On Monday, the Royals got beat. No other way to put it. They got beat. And that’s fine. It happens. Sometimes a team is on and you’re not and strange things like a 19-1 game happen.
On Tuesday, the Indians got a couple of bloops to fall, tacked on extra runs with solo homers, and managed to make the plays in the field to keep the Royals from cashing in on some opportunities.
But, geez, tonight, the Royals beat themselves.
As a staff, the Royals walked thirteen batters. When you walk that many players, you shouldn’t win. To compound the problems, the Royals gave up five stolen bases, often without a throw. In the tenth, Matt Treanor had a passed ball that went to the backstop and Adrian Beltre took an extra base, going from first to third.
That the Rangers didn’t score more than the five they managed is partly a miracle.
And if it wasn’t enough, the Royals gave away outs too. A couple of double clutches – one by Alcides Escobar to start a double play attempt and one by Melky Cabrera on a throw home – could have been two more outs.
Oh, but it didn’t stop there.
Mixing up the lineup and batting Alex Gordon leadoff was a decent choice to shake things up while not being too crazy. It allowed Eric Hosmer to come up to lead off the bottom of the ninth and he tied the game with one swing, his first homer at Kauffman Stadium.
After the game Ned Yost hinted that Neftali Feliz may have balked on both throws* but it’s inexcusable to get caught in that situation. They have one job at that point and didn’t do it. Without even putting the ball in play, the Royals gave up two outs and lost their #4 and #5 batter in the process.
*“He balked” may have been the direct quote.
Alex Gordon came up with Mitch Maier on third and nobody out and walked. Melky Cabrera then popped up and Hosmer flew out to left. The Royals scored in the bottom of the eleventh, but after giving up two in the top of the inning (after three walks by Jeremy Jeffress), it was too late.
Danny Duffy‘s first major league start had impressive moments and displayed things to work on. He didn’t command his curveball consistently and his control wasn’t great. After the game he mentioned he was pretty amped up. Hitting 95 and 96 mph with regularity, he looked every bit like the kind of prospect that could make an impact right away.
He walked six over four innings and racked up 94 pitches. He did strike out four batters and only allowed two runs despite the walks. With his other eight outs, he got seven via the ground ball and the only air out was a pop up right behind first base. The Rangers hits were a bloop to left and soft line drive to right by Endy Chavez along with two singles by Andres Blanco.
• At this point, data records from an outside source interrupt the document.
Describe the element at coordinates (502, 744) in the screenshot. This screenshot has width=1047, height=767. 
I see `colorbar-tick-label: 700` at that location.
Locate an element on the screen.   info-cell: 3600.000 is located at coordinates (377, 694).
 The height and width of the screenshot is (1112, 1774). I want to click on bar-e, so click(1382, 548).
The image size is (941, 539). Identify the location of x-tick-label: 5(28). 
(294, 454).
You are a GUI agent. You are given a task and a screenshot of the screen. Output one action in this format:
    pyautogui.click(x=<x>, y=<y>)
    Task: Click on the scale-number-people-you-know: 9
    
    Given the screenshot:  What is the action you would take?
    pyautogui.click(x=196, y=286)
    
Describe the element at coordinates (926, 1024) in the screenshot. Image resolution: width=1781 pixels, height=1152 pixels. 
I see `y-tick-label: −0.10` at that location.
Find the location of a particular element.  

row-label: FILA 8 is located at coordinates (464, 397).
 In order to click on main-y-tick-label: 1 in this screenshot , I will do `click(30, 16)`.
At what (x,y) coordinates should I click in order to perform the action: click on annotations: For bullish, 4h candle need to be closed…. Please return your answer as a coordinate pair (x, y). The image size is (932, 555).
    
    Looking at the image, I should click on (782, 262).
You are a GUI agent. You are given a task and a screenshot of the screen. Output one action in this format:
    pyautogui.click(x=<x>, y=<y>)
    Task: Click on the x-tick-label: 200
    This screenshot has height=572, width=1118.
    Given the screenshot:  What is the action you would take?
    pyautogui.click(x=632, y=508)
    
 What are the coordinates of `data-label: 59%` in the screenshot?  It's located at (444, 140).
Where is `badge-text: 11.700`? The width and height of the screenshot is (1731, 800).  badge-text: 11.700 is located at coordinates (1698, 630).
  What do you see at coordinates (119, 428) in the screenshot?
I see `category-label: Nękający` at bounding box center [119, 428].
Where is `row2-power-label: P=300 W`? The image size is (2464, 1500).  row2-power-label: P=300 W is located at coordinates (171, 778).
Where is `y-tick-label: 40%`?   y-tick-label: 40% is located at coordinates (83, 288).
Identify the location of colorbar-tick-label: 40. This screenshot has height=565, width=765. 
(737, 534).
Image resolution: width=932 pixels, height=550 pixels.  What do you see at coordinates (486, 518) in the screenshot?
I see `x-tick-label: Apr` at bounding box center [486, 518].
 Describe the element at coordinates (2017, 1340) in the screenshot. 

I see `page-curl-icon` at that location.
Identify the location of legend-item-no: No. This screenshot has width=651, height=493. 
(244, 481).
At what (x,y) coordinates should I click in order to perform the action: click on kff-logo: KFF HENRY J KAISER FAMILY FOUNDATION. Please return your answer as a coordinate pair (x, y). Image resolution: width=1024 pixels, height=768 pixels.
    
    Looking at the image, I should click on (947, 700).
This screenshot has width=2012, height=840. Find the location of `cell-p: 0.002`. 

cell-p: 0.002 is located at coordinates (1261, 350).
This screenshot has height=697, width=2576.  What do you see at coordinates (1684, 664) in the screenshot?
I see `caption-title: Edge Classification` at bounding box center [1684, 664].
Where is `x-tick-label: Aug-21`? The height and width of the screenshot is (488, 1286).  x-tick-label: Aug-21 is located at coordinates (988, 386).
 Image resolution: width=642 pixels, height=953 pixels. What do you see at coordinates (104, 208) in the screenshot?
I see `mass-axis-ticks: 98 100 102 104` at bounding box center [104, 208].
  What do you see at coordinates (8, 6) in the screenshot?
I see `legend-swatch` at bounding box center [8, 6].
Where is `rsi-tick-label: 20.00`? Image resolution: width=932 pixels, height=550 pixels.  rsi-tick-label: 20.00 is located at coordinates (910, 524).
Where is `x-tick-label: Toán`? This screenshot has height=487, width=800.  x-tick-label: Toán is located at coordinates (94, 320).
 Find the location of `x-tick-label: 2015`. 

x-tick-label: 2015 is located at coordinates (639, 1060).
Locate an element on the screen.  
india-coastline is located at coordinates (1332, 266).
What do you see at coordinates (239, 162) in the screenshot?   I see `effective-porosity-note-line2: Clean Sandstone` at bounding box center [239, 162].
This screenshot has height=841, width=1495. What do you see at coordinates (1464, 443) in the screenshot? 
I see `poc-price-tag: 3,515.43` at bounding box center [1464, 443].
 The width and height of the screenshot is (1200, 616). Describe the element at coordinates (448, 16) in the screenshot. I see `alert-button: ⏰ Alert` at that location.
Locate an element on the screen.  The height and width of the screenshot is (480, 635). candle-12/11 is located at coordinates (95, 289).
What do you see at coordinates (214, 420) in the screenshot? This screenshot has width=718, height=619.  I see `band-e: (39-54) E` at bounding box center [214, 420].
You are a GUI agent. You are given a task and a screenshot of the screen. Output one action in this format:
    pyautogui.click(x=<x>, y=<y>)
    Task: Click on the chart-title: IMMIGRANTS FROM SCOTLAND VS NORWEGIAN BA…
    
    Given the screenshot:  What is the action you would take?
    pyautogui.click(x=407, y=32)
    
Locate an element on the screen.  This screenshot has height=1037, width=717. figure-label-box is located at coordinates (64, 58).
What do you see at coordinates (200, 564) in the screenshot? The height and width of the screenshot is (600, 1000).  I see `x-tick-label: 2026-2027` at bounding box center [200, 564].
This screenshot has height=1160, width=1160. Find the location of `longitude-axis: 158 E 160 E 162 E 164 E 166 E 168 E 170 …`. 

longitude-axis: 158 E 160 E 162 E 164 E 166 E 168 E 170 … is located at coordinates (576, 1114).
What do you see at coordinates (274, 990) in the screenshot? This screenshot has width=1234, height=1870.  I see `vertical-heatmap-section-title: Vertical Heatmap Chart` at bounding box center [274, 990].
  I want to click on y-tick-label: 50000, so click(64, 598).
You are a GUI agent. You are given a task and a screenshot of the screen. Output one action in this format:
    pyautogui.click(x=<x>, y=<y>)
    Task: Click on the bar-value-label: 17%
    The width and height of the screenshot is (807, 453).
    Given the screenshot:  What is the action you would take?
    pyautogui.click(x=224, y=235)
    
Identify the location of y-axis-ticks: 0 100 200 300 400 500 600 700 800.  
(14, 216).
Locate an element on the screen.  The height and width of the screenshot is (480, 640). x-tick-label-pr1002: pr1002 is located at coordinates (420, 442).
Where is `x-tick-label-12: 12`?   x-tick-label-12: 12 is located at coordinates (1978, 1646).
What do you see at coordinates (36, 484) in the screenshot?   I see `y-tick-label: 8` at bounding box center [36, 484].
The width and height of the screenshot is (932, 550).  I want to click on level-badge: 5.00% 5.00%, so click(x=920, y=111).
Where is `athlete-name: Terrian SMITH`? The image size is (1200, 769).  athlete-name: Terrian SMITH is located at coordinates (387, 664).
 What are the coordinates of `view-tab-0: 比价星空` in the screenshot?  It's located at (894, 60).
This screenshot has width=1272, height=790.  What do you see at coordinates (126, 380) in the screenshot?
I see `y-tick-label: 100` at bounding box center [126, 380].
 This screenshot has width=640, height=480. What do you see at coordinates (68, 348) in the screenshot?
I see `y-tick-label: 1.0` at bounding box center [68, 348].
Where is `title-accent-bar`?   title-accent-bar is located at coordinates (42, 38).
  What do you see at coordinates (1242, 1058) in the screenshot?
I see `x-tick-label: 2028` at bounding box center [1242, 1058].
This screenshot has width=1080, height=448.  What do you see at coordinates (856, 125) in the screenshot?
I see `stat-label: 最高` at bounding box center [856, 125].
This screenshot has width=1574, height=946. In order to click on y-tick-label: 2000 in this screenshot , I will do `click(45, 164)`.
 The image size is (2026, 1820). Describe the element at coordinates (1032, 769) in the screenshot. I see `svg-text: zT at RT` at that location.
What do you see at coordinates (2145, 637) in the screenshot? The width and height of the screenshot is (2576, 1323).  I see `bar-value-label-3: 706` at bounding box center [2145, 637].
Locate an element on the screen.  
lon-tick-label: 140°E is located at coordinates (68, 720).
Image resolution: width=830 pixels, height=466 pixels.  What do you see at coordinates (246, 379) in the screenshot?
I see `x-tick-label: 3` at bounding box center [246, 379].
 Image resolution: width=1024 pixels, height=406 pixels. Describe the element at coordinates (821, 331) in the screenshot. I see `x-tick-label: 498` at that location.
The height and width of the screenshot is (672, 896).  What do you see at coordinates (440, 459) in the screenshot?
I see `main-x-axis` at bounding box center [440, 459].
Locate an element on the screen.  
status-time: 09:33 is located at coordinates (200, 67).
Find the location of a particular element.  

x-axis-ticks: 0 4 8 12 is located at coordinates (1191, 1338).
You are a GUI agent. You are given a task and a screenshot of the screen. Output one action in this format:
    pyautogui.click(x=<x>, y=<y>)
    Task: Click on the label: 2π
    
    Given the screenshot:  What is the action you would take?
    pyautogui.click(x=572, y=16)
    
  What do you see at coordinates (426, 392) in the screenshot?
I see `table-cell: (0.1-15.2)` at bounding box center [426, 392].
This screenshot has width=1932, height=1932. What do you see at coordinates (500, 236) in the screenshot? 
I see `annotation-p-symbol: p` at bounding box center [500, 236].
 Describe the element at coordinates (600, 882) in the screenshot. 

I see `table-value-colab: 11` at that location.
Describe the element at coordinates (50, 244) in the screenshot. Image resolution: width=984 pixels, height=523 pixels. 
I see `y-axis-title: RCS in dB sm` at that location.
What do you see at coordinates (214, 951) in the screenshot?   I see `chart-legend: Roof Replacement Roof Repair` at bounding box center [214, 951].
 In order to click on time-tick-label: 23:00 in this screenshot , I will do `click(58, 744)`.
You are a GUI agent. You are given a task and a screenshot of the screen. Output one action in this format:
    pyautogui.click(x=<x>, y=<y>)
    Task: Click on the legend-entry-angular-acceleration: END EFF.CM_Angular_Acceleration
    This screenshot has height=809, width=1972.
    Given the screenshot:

He also showed a willingness to throw any pitch at any count and location. The stuff is there, and if his trip to Kansas City is more than just a spot start (which I suspect it will be), he should make improvements and have a better game next time out.
The Royals have lost five in a row and it hasn’t really been fun to watch. Tomorrow’s a new day and a new chance to get a win.
It’s got to turn around at some point.